Great. And then maybe one follow-on question. Your upcoming presentation at ASGCT, what kind of clinical data should we be looking for? And what are the gating factors to moving that program on to the next steps?

Well, the -- at ASGCT, remember, there's 2 presentations that we're making. One is a very detailed analysis of the off-target approach, which speaks broadly to what we do. So it doesn't relate necessarily to any particular program. The other presentation will be on extended information on the alpha-1 antitrypsin program. We're not talking yet about its status with respect to the pipeline and its candidacy, et cetera. We will have a third presentation where our CSO will also be speaking broadly about gene editing and its clinical utility. So there'll be some other insights. But we won't be talking about any particular development candidates and changing their status.

Your next question comes from Joe Allen with Baird.

It's Jack Allen here. We want to touch briefly on NTLA-2002, and we were wondering if you could talk a bit about your expectations for the trial as you move it towards the clinic. It's our understanding that there are a number of therapies already approved for HAE. How do you expect the magnitude of clinical benefit here as you move it into the clinic?

And then I know someone touched on this earlier, but you briefly mentioned that you may file an IND or IND equivalent for this program by the end of the year. Could you speak to the factors that are going to dictate the decision to go with an IND or an IND equivalent? Is the NTLA-2001 data one of the factors that you're weighing in that decision?

Yes. Just a couple of words about where we think NTLA-2002 can fit in the pharmacopeia. We think that the modality that we have is ideally suited to hereditary angioedema. It's certainly the case that advances have been made with respect to treating that condition. Either patients are treated as an attack occurs, patients don't like that, or they're prophylaxed with ongoing therapy.

Remember, these are patients who are typically identified at the time of puberty or shortly thereafter. So essentially, what you're talking about is lifelong therapy that is a very, very significant treatment burden and one that, in some cases, has become quite effective and others as far less so. So therapeutic opportunity clearly remains.

Don't forget also that most effective therapies are extremely expensive, starting at over $0.5 million a year, with many patients spending over $1 million a year for those same therapies. So whether it's meeting and exceeding the effect that others have achieved or whether it's dealing with the burden of treatment or dealing with a significant pharmacoeconomic cost to the health care system to those patients, we think that we have something to offer in every single front.

With respect to the clinical trial and where we do it, we certainly look across all the work that we do, wherever it is and whatever the drug is and factor in how we think about what we're doing, how we're doing it and where we're going to do it.
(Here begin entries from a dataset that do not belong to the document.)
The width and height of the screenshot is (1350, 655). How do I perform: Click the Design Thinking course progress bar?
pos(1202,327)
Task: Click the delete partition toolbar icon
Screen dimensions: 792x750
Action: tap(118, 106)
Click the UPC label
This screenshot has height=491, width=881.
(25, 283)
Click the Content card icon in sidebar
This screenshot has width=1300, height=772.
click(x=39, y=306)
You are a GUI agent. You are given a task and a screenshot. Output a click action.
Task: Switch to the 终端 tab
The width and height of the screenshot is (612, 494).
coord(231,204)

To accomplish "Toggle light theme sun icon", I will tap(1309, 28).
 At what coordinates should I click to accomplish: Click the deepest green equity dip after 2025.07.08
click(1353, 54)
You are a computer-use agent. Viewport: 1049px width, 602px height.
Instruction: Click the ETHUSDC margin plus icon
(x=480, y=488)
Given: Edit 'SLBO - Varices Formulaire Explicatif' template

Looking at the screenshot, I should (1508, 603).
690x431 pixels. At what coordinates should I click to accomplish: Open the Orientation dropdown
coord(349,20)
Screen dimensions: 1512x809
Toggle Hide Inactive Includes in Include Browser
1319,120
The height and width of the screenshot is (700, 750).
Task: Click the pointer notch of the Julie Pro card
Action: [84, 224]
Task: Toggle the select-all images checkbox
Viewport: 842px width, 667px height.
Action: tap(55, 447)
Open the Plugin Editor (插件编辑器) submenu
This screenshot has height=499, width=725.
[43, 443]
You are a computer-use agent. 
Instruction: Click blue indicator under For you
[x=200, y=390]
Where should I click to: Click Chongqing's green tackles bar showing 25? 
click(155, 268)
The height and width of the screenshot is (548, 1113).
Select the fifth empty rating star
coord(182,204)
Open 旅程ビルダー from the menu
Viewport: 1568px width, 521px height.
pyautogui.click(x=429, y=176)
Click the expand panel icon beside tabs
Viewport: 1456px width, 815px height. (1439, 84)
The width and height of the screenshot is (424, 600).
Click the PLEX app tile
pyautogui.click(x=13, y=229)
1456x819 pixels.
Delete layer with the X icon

And we would expect that to be a very central factor in our ultimate decision of where we carry this work out.

There is no time for further questions. I'll now hand back to Lina for closing remarks.

Great. Thank you all for joining us today and for your continued interest and support. We look forward to updating you on our progress. Have a wonderful day.

That does conclude our conference for today. Thank you for participating. You may now disconnect your lines.